Der Landkreis Märkisch-Oderland und die Stadt Seelow, die
die Veranstaltung organisieren, hatten die Vertreter von Russland und Belarus
nicht aktiv eingeladen. Sie legten ihnen aber auch nicht nahe, das Gedenken zu
verlassen. Der stellvertretende Landrat Friedemann Hanke
(CDU) bezeichnete eine entsprechende Handreichung des Auswärtigen Amts als “Quatsch”. Darin wurde Ländern, Kommunen und Gedenkstätten davon abgeraten, Vertreter von Russland und Belarus zu Gedenkveranstaltungen zum Ende des
Zweiten Weltkriegs einzuladen. Sollten Vertreter
beider Länder unangekündigt bei Feierlichkeiten auftauchen,
könnten die Organisatoren auch von ihrem Hausrecht Gebrauch
machen, hieß es.

Auch aus dem Brandenburger Landtag gab es Kritik an der Handreichung. “Es ist ein diplomatisch – sagen wir es mal
vorsichtig – nicht sehr freundlicher Akt gegenüber den Nachfahren der
Menschen, die hier begraben liegen”, kritisierte
BSW-Landtagsfraktionschef Niels-Olaf Lüders. “Ihnen untersagen zu
wollen, an die Gräber ihrer Vorfahren zu gehen, finde ich absolut
unakzeptabel.”

Ukrainischer Botschafter kritisiert Teilnahme Netschajews

Die
SPD-Landtagsabgeordnete Sina Schönbrunn nannte die Handlungsempfehlung
des Auswärtigen Amts “absurd”. “Natürlich kann man alles
instrumentalisieren, aber uns sollte es doch heute vor allen Dingen
darum gehen, der Toten zu gedenken”, sagte sie dem Inforadio des rbb.

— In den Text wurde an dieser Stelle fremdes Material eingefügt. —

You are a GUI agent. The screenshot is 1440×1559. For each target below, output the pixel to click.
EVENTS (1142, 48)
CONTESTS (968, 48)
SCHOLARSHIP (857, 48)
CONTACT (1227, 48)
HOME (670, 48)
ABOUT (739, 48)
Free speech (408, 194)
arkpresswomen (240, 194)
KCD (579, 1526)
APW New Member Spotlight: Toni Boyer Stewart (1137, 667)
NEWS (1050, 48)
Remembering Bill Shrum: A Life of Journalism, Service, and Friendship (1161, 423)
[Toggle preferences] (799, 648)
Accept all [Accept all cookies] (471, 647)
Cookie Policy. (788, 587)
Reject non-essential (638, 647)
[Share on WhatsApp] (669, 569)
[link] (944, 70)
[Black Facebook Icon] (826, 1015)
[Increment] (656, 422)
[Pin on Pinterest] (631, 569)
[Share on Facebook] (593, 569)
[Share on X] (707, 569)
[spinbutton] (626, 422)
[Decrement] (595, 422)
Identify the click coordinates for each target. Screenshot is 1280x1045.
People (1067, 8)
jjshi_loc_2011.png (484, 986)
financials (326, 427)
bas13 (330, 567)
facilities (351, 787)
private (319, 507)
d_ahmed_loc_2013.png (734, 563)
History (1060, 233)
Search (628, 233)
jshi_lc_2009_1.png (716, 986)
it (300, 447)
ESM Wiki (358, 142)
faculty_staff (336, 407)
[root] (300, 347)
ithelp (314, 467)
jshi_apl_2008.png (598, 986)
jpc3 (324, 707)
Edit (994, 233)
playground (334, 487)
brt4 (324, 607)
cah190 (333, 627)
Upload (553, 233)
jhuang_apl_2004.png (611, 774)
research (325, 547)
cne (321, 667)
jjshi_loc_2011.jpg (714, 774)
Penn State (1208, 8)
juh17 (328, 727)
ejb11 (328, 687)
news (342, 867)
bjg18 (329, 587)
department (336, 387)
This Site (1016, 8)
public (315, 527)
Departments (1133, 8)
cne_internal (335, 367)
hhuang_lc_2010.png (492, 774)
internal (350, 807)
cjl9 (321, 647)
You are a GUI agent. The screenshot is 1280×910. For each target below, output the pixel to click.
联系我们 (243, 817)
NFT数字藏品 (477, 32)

Der ukrainische Botschafter
in Deutschland, Oleksii Makeiev, kritisierte die Teilnahme des russischen Botschafters deutlich. Es sei unangebracht, dass “ein Vertreter eines Verbrecherregimes, das
mein Land jeden Tag mit Raketen, Bomben und Drohnen angreift”, bei diesem
Gedenken an die Kriegsopfer dabei sei, sagte Makeiev dem Sender Welt. “Somit entschuldigen wir die Kriegsverbrechen, die
seit 2014 von den Russen begangen werden”, sagte Makeiev und nahm Bezug
auf die Annexion der Halbinsel Krim durch Russland. 

Es seien “die Russen und die Nazi-Deutschen, die in
den letzten 80 Jahren Kriegsverbrechen begangen haben auf dem europäischen
Kontinent”, sagte Makeiev.

Der russische Botschafter Netschajew äußerte sein
Bedauern über den Ausschluss russischer Vertreter bei deutschen
Gedenkfeiern zum Kriegsende. “Die
Erwägungen der unmittelbaren politischen Konjunktur dürfen nicht
Vorrang vor den Fragen der historischen Erinnerung und der historischen
Versöhnung der Völker unserer Länder haben”, sagte Netschajew der kremlnahen Moskauer Zeitung Iswestija.

Auswärtiges Amt will Instrumentalisierung verhindern

Das Außenministerium verteidigte seine Handreichung. So solle eine Instrumentalisierung des Zweiten Weltkriegs durch Russland zur Rechtfertigung des russischen
Angriffskriegs gegen die Ukraine verhindert werden, sagte ein Sprecher. “Von russischer Seite steht
eben zu erwarten, dass es instrumentalisiert wird und für die
Rechtfertigung seines Angriffskrieges gegen die Ukraine missbräuchlich
in Verbindung gebracht wird.” Er verwies auf Interviews des russischen
Botschafters im Umfeld der Gedenkfeier und warf Russland
Desinformation im Kontext des Kriegs in der Ukraine vor.

Die Schlacht um die Seelower Höhen gilt als größte
Schlacht des Zweiten Weltkriegs auf deutschem Boden. Kurz vor Kriegsende fielen
hier laut Landkreis Märkisch-Oderland 33.000 Soldaten der Roten Armee, 16.000
deutsche und 2.000 polnische Soldaten.

Am 8. Mai findet im Bundestag eine Gedenkstunde zum 80.
Jahrestag des Kriegsendes statt. Laut Bundestagsverwaltung steht
noch nicht fest, welche ausländischen Staatsgäste teilnehmen.
Eine Einladung etwa des russischen Botschafters gilt aber wegen
des Überfalls auf die Ukraine als ausgeschlossen.